→ What this task involves
Give back all the entries below. Omit none of them.

→ Data to examine
▼

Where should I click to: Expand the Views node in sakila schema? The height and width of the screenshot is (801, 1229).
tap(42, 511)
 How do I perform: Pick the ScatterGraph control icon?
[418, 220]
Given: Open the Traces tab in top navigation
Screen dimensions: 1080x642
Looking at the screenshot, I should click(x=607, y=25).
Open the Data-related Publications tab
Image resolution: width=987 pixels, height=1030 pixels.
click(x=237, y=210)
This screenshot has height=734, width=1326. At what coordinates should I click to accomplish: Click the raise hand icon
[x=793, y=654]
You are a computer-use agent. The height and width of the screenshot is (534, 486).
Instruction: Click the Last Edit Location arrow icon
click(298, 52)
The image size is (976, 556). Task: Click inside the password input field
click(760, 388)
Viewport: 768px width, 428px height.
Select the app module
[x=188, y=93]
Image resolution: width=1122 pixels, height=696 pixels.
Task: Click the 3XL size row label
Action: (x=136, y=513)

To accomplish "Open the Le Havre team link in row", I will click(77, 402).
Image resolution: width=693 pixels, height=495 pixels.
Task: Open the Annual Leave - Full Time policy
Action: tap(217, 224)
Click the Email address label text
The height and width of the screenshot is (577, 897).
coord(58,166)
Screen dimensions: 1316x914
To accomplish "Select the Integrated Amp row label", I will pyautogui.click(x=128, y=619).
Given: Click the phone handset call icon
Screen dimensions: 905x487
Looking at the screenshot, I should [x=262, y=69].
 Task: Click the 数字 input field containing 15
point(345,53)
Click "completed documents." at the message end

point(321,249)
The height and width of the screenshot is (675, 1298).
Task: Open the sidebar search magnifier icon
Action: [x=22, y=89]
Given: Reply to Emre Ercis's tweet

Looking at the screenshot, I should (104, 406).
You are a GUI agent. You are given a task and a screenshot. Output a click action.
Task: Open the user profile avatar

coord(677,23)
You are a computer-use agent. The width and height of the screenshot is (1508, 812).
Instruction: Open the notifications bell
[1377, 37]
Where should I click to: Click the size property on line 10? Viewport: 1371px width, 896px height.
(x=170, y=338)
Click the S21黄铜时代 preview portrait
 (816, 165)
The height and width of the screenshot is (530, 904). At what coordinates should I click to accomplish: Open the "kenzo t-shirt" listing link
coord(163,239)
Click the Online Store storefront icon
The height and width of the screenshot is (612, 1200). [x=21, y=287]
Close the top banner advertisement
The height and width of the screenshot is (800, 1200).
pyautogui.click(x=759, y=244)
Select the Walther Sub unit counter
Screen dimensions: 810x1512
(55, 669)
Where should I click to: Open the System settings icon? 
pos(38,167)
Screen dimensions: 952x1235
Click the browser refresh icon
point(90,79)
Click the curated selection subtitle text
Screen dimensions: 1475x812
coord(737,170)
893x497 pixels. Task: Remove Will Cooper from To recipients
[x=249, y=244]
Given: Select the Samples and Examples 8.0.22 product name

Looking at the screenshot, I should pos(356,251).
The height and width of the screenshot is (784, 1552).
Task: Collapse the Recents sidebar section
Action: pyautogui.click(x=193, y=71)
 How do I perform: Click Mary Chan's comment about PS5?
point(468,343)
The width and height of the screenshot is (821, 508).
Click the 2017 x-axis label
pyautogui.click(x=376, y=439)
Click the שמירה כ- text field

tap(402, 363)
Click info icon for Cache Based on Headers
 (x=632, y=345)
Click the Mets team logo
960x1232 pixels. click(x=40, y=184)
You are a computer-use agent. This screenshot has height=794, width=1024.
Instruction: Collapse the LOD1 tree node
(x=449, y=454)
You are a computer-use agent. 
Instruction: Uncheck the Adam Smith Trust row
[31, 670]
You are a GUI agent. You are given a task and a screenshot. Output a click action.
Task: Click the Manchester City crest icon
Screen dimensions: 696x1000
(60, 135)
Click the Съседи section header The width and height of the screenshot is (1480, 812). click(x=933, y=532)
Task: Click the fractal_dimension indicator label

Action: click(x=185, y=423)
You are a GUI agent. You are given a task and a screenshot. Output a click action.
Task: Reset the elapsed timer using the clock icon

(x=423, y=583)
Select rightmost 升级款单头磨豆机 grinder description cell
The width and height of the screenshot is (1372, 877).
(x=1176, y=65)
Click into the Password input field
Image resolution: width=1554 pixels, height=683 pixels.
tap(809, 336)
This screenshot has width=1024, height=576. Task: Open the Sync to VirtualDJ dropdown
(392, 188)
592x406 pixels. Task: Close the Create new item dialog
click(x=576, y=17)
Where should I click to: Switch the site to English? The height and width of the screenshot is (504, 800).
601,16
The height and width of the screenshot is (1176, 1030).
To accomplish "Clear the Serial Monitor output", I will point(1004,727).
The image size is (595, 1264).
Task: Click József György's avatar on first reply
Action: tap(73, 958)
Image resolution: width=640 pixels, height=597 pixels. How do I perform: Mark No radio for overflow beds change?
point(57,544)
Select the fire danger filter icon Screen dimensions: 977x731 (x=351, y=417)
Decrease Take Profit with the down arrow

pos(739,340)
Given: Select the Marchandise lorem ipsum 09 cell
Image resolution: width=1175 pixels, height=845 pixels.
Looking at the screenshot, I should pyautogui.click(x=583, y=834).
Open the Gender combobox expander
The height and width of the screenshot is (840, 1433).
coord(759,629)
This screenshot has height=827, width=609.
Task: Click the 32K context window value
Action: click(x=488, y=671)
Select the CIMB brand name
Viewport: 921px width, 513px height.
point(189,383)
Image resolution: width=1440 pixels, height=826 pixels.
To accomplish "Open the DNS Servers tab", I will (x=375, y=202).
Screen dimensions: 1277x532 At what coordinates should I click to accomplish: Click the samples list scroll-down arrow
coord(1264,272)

▲

→ Response below
Where should I click to: Expand the Views node in sakila schema? The height and width of the screenshot is (801, 1229).
tap(42, 511)
 How do I perform: Pick the ScatterGraph control icon?
[418, 220]
Given: Open the Traces tab in top navigation
Screen dimensions: 1080x642
Looking at the screenshot, I should click(x=607, y=25).
Open the Data-related Publications tab
Image resolution: width=987 pixels, height=1030 pixels.
click(x=237, y=210)
This screenshot has height=734, width=1326. At what coordinates should I click to accomplish: Click the raise hand icon
[x=793, y=654]
You are a computer-use agent. The height and width of the screenshot is (534, 486).
Instruction: Click the Last Edit Location arrow icon
click(298, 52)
The image size is (976, 556). Task: Click inside the password input field
click(760, 388)
Viewport: 768px width, 428px height.
Select the app module
[x=188, y=93]
Image resolution: width=1122 pixels, height=696 pixels.
Task: Click the 3XL size row label
Action: (x=136, y=513)

To accomplish "Open the Le Havre team link in row", I will click(77, 402).
Image resolution: width=693 pixels, height=495 pixels.
Task: Open the Annual Leave - Full Time policy
Action: tap(217, 224)
Click the Email address label text
The height and width of the screenshot is (577, 897).
coord(58,166)
Screen dimensions: 1316x914
To accomplish "Select the Integrated Amp row label", I will pyautogui.click(x=128, y=619).
Given: Click the phone handset call icon
Screen dimensions: 905x487
Looking at the screenshot, I should [x=262, y=69].
 Task: Click the 数字 input field containing 15
point(345,53)
Click "completed documents." at the message end

point(321,249)
The height and width of the screenshot is (675, 1298).
Task: Open the sidebar search magnifier icon
Action: [x=22, y=89]
Given: Reply to Emre Ercis's tweet

Looking at the screenshot, I should (104, 406).
You are a GUI agent. You are given a task and a screenshot. Output a click action.
Task: Open the user profile avatar

coord(677,23)
You are a computer-use agent. The width and height of the screenshot is (1508, 812).
Instruction: Open the notifications bell
[1377, 37]
Where should I click to: Click the size property on line 10? Viewport: 1371px width, 896px height.
(x=170, y=338)
Click the S21黄铜时代 preview portrait
 (816, 165)
The height and width of the screenshot is (530, 904). At what coordinates should I click to accomplish: Open the "kenzo t-shirt" listing link
coord(163,239)
Click the Online Store storefront icon
The height and width of the screenshot is (612, 1200). [x=21, y=287]
Close the top banner advertisement
The height and width of the screenshot is (800, 1200).
pyautogui.click(x=759, y=244)
Select the Walther Sub unit counter
Screen dimensions: 810x1512
(55, 669)
Where should I click to: Open the System settings icon? 
pos(38,167)
Screen dimensions: 952x1235
Click the browser refresh icon
point(90,79)
Click the curated selection subtitle text
Screen dimensions: 1475x812
coord(737,170)
893x497 pixels. Task: Remove Will Cooper from To recipients
[x=249, y=244]
Given: Select the Samples and Examples 8.0.22 product name

Looking at the screenshot, I should pos(356,251).
The height and width of the screenshot is (784, 1552).
Task: Collapse the Recents sidebar section
Action: pyautogui.click(x=193, y=71)
 How do I perform: Click Mary Chan's comment about PS5?
point(468,343)
The width and height of the screenshot is (821, 508).
Click the 2017 x-axis label
pyautogui.click(x=376, y=439)
Click the שמירה כ- text field

tap(402, 363)
Click info icon for Cache Based on Headers
 (x=632, y=345)
Click the Mets team logo
960x1232 pixels. click(x=40, y=184)
You are a computer-use agent. This screenshot has height=794, width=1024.
Instruction: Collapse the LOD1 tree node
(x=449, y=454)
You are a computer-use agent. 
Instruction: Uncheck the Adam Smith Trust row
[31, 670]
You are a GUI agent. You are given a task and a screenshot. Output a click action.
Task: Click the Manchester City crest icon
Screen dimensions: 696x1000
(60, 135)
Click the Съседи section header The width and height of the screenshot is (1480, 812). click(x=933, y=532)
Task: Click the fractal_dimension indicator label

Action: click(x=185, y=423)
You are a GUI agent. You are given a task and a screenshot. Output a click action.
Task: Reset the elapsed timer using the clock icon

(x=423, y=583)
Select rightmost 升级款单头磨豆机 grinder description cell
The width and height of the screenshot is (1372, 877).
(x=1176, y=65)
Click into the Password input field
Image resolution: width=1554 pixels, height=683 pixels.
tap(809, 336)
This screenshot has width=1024, height=576. Task: Open the Sync to VirtualDJ dropdown
(392, 188)
592x406 pixels. Task: Close the Create new item dialog
click(x=576, y=17)
Where should I click to: Switch the site to English? The height and width of the screenshot is (504, 800).
601,16
The height and width of the screenshot is (1176, 1030).
To accomplish "Clear the Serial Monitor output", I will point(1004,727).
The image size is (595, 1264).
Task: Click József György's avatar on first reply
Action: tap(73, 958)
Image resolution: width=640 pixels, height=597 pixels. How do I perform: Mark No radio for overflow beds change?
point(57,544)
Select the fire danger filter icon Screen dimensions: 977x731 (x=351, y=417)
Decrease Take Profit with the down arrow

pos(739,340)
Given: Select the Marchandise lorem ipsum 09 cell
Image resolution: width=1175 pixels, height=845 pixels.
Looking at the screenshot, I should pyautogui.click(x=583, y=834).
Open the Gender combobox expander
The height and width of the screenshot is (840, 1433).
coord(759,629)
This screenshot has height=827, width=609.
Task: Click the 32K context window value
Action: click(x=488, y=671)
Select the CIMB brand name
Viewport: 921px width, 513px height.
point(189,383)
Image resolution: width=1440 pixels, height=826 pixels.
To accomplish "Open the DNS Servers tab", I will (x=375, y=202).
Screen dimensions: 1277x532 At what coordinates should I click to accomplish: Click the samples list scroll-down arrow
coord(1264,272)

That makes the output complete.